81  The above list of specific responsibilities of the S151 officer in the 2021 Treasury Management Code has not changed.  However, implicit in the changes in both codes, is a major extension of the functions of this role, especially in respect of non-financial investments, (which CIPFA has defined as being part of treasury management), (See Appendix G).


Summary

 

82  Prior to the beginning of each financial year the council must approve the treasury management strategy. The strategy sets the parameters within which officers can manage the council’s cash flows and invest any surplus fund.

 

83  This strategy provides a commentary on the current financial climate and sets out the council’s lending strategy in response to this.


 

Appendix B

ECONOMIC BACKGROUND – Provided by Link Group

Against a backdrop of stubborn inflationary pressures, the easing of Covid restrictions in most developed economies, the Russian invasion of Ukraine, and a range of different UK Government policies, it is no surprise that UK interest rates have been volatile right across the curve, from Bank Rate through to 50-year gilt yields, for all of 2022.

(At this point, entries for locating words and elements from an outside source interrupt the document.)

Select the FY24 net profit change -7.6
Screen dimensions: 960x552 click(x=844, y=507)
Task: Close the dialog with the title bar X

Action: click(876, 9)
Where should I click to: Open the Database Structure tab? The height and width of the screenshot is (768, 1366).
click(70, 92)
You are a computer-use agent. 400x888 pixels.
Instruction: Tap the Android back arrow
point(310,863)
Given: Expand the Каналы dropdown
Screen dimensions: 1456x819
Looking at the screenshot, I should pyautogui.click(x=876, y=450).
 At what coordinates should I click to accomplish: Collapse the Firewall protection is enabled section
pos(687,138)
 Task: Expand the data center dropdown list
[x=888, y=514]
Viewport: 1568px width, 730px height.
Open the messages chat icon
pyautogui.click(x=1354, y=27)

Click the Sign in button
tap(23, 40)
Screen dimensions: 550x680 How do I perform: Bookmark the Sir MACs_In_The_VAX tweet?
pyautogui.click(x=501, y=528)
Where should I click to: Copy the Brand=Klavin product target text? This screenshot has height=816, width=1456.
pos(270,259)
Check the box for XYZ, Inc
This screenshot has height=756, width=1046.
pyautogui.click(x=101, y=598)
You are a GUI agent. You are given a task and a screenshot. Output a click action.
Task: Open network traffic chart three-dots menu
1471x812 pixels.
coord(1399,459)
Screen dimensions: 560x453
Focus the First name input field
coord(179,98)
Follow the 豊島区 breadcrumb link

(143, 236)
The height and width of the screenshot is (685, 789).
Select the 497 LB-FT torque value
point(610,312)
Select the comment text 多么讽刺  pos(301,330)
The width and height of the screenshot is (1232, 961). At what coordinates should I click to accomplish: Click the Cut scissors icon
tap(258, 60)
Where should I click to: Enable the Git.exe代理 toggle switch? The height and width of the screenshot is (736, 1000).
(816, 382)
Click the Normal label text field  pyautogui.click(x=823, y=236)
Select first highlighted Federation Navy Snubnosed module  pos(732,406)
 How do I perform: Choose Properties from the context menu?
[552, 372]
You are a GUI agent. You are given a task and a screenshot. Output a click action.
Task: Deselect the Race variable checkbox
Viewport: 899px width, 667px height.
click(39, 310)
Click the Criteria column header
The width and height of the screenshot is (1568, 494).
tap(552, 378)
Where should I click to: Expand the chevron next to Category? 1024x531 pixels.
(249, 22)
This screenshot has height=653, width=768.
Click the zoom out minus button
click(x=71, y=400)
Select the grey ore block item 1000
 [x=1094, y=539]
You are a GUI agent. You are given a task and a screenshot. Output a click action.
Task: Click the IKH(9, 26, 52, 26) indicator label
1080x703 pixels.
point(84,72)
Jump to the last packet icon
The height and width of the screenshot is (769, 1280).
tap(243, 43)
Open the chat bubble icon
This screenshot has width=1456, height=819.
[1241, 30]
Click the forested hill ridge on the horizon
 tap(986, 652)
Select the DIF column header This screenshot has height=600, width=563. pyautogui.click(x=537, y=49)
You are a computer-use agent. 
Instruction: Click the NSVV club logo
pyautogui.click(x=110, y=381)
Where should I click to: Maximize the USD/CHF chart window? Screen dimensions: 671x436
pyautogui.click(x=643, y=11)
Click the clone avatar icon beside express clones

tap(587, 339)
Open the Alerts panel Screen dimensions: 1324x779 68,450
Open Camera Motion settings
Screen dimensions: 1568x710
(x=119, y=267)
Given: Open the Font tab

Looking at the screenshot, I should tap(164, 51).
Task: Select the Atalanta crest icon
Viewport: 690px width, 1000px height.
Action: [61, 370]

Market commentators’ misplaced optimism around inflation has been the root cause of the rout in the bond markets with, for example, UK, EZ and US 10-year yields all rising by over 200bps since the turn of the year.  The table below provides a snapshot of the conundrum facing central banks: inflation is elevated but labour markets are extra-ordinarily tight, making it an issue of fine judgment as to how far monetary policy needs to tighten. 

 

 

UK

Eurozone

US

Bank Rate

3.5%

2.0%

4.25%-4.50%

GDP

-0.2%q/q Q3 (2.4%y/y)

+0.2%q/q Q3 (2.1%y/y)

2.6% Q3 Annualised

Inflation

10.7%y/y (Nov)

10.1%y/y (Nov)

7.1%y/y (Nov)

Unemployment Rate

3.7% (Oct)

6.5% (Oct)

3.7% (Nov)

 

Q2 of 2022 saw UK GDP revised upwards to +0.2% q/q, but this was quickly reversed in the third quarter, albeit some of the fall in GDP can be placed at the foot of the extra Bank Holiday in the wake of the Queen’s passing.  Nevertheless, CPI inflation has picked up to what should be a peak reading of 11.1% in October, although with further increases in the gas and electricity price caps pencilled in for April 2023, and the cap potentially rising from an average of £2,500 to £3,000 per household, there is still a possibility that inflation will spike higher again before dropping back slowly through 2023. 

The UK unemployment rate fell to a 48-year low of 3.6%, and this despite a net migration increase of c500k.  The fact is that with many economic participants registered as long-term sick, the UK labour force actually shrunk by c500k in the year to June.  Without an increase in the labour force participation rate, it is hard to see how the UK economy will be able to grow its way to prosperity, and with average wage increases running at over 6% the MPC will be concerned that wage inflation will prove just as sticky as major supply-side shocks to food and energy that have endured since Russia’s invasion of Ukraine on 22nd February 2022.

Throughout Q3 Bank Rate increased, finishing the quarter at 2.25% (an increase of 1%).  Q4 has seen rates rise to 3.5% in December and the market expects Bank Rate to hit 4.5% by May 2023.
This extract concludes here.